Quelles sont les thématiques qui vont parcourir ce recueil, en dehors de la peine de mort, dont vous avez parlé ?
Banafsheh Farisabadi : J’appellerais cela de la poésie engagée, mais en même temps, je n’aime pas les slogans dans les poèmes. Je n’aime pas ce qui est politisé au lieu d’être politique, je n’aime pas être trop directe ou superficielle dans la poésie. Je pense que si l’on veut dire son engagement, il faut d’abord trouver un équivalent dans son intimité pour pouvoir exprimer ses pensées avec sincérité. Quand j’ai une idée pour écrire un poème, je m’arrête, j’attends pour la digérer, je ne me précipite pas, et petit à petit, je commence à vivre avec jusqu’à ce qu’elle m’appartienne. Une idée sociale et universelle devient mon intimité. C’est exactement à ce moment-là que je peux l’écrire. Tant que cette idée est hors de moi, je la vois comme une responsabilité, mais dans l’écriture, cela ne fonctionne pas.
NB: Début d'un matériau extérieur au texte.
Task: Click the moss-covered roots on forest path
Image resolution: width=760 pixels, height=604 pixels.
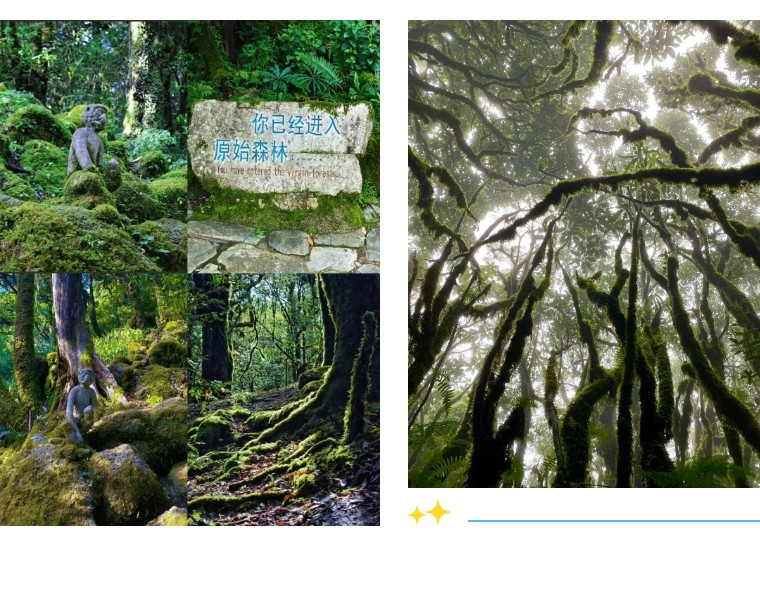Action: pos(286,436)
Parfois, je vis avec pendant des mois et ensuite, je peux l’écrire en un jour ou une heure. C’est comme un accouchement.
Le sujet que j’évoque dans mon dernier poème se rapporte à un moment de quelques secondes : c’est le cri de la mère d’un jeune homme qui vient d’être exécuté. Cette femme ne s’y attendait pas. On la voit sur une vidéo se jeter dans la rue et hurler. Ce serait un cliché de dire que cela m’a bouleversée. Évidemment ! Cela va bien au-delà. J’ai vécu avec ce cri dans ma tête pendant trois ans. Après tout ce temps, j’ai pu écrire ce poème. Je ne parle pas de mes engagements ou des sujets politiques, mais j’écris le résultat. Les causes sont les mêmes partout : que l’on parle de la justice, de l’Humanité, des droits des femmes ou de la peine de mort, comme dans mon exemple. Mais ce qui change d’une personne à l’autre, ce sont les effets de ces causes. La poésie, ou même l’art en général, naît de l’effet que cette histoire produit en moi, de ma manière de la vivre.